Um im von hierzulande überschaubaren Bereich zu bleiben: Da wissen sich die Angehörigen einer Religion im Aufwind; der Islam ist in Europa eine wachsende Gemeinschaft von Gläubigen. Da fühlen sich andere, europäische Christen, im Abwind. Und dazwischen lebt das Gros einer Bevölkerung, die von der abwärtsstrebenden Religion kaum mehr eine Ahnung und vor der aufstrebenden Angst hat.

Man sollte in dieser Lage auf die Religion setzen, so paradox das klingen mag. Allerdings auf eine Religion, die es wagt, sich aus eingefahrenen Gleisen wegzubewegen. Es nützt – etwa in der Debatte über Kreuze in öffentlichen Gebäuden – wenig, darauf zu pochen, dass das Christentum die traditionelle Religion des Landes sei. Tradition taugt kaum zur Bewältigung der Gegenwart.

Tradition bewältigt die Gegenwart nicht

Die Frage müsste vielmehr lauten: Welches Angebot haben die Christen, um verzagten Zeitgenossen eine Lebensperspektive zu eröffnen? Ähnlich steht auch dem Islam an, sich nicht vor der Unterscheidung zu drücken, wo er einen Ballast der Tradition mitschleppt und wo er Gläubigen in einer gegenwärtigen Gesellschaft lebbare Visionen anbieten kann.

Der verhinderte Attentäter von Detroit bezog seinen Antrieb aus einer verqueren, lebensfeindlichen Sicht von Religion. Es bleibt nichts anderes übrig, als dem die Lebensbejahung entgegenzusetzen, auf der die großen Menschheitsreligionen fußen. Dazu gehört – auch das ist keine neue Erkenntnis – der Einsatz für Gerechtigkeit, an der es lokal, regional und erst recht global krankt.

Nicht der Nacktscanner wird den Menschen Frieden und Sicherheit bringen, sondern Gerechtigkeit. In den heiligen Schriften der Religionen ist dies längst nachzulesen.

▸ MATERIAL:
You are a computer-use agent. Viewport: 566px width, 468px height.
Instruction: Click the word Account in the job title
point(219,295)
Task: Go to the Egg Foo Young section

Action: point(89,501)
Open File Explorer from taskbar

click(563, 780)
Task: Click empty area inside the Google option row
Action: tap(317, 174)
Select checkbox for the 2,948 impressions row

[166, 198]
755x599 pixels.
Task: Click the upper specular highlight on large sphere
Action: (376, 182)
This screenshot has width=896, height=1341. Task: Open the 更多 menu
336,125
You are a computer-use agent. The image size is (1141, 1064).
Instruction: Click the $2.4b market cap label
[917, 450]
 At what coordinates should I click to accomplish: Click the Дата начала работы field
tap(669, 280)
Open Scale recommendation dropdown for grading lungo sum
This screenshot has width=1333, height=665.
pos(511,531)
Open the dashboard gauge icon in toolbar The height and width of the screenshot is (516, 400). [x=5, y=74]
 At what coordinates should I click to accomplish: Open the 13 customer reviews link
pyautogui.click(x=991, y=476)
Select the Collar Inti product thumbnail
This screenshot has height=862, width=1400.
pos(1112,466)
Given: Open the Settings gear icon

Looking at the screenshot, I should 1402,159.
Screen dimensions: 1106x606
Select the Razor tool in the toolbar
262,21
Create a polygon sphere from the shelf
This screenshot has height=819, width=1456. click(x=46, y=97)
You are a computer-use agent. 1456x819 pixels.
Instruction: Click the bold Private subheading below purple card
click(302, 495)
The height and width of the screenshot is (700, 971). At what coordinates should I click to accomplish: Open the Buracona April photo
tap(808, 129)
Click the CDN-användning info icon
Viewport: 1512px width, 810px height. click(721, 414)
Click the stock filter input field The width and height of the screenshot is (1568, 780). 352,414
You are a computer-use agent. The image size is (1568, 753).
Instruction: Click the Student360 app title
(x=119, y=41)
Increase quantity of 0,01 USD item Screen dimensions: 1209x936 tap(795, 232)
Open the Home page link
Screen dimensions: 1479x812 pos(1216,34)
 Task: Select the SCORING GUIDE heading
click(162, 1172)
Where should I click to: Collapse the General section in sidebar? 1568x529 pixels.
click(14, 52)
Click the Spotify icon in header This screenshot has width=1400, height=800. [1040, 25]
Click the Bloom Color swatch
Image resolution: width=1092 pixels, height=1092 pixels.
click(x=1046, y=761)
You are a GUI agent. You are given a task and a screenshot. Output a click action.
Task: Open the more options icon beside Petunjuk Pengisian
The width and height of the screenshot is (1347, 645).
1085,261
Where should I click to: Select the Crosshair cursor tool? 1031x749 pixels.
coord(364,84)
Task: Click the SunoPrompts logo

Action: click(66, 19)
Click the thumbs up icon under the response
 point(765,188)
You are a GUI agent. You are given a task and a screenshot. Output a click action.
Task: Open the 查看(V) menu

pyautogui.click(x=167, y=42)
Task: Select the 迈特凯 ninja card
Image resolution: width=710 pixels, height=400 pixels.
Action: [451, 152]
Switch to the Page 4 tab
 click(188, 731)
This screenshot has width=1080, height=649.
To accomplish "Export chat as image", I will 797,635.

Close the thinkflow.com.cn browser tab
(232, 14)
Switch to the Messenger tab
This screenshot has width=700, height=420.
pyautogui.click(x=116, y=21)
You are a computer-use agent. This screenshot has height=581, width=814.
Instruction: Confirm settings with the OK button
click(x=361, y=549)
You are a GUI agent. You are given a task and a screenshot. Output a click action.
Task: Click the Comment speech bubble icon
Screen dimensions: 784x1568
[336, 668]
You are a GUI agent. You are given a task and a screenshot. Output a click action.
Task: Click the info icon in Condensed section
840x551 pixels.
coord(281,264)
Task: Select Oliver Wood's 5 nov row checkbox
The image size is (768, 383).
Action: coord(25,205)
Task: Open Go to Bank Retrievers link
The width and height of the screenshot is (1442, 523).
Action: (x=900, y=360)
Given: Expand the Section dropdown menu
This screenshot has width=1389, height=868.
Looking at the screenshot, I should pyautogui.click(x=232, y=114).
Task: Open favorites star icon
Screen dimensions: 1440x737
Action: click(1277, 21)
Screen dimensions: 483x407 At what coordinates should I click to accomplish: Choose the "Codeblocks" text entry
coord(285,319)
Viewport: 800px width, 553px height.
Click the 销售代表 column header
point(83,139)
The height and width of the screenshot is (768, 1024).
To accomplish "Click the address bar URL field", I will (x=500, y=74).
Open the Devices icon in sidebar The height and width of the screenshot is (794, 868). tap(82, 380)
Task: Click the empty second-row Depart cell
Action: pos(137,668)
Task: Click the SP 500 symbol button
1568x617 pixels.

▸ AUFGABEN BEARBEITEN:
[1] Nennen Sie alle Ebenen, auf denen es dem Text zufolge an Gerechtigkeit krankt.
[2] Schreiben Sie aus dem Text die Stelle von „Tradition bewältigt die“ bis „recht global krankt.“ wortgetreu ab.
Das Material steht in keinem Zusammenhang mit dem Text.

▸ LÖSUNGEN:
[1] Lokal, regional und global.

[2]
Tradition bewältigt die Gegenwart nicht

Die Frage müsste vielmehr lauten: Welches Angebot haben die Christen, um verzagten Zeitgenossen eine Lebensperspektive zu eröffnen? Ähnlich steht auch dem Islam an, sich nicht vor der Unterscheidung zu drücken, wo er einen Ballast der Tradition mitschleppt und wo er Gläubigen in einer gegenwärtigen Gesellschaft lebbare Visionen anbieten kann.

Der verhinderte Attentäter von Detroit bezog seinen Antrieb aus einer verqueren, lebensfeindlichen Sicht von Religion. Es bleibt nichts anderes übrig, als dem die Lebensbejahung entgegenzusetzen, auf der die großen Menschheitsreligionen fußen. Dazu gehört – auch das ist keine neue Erkenntnis – der Einsatz für Gerechtigkeit, an der es lokal, regional und erst recht global krankt.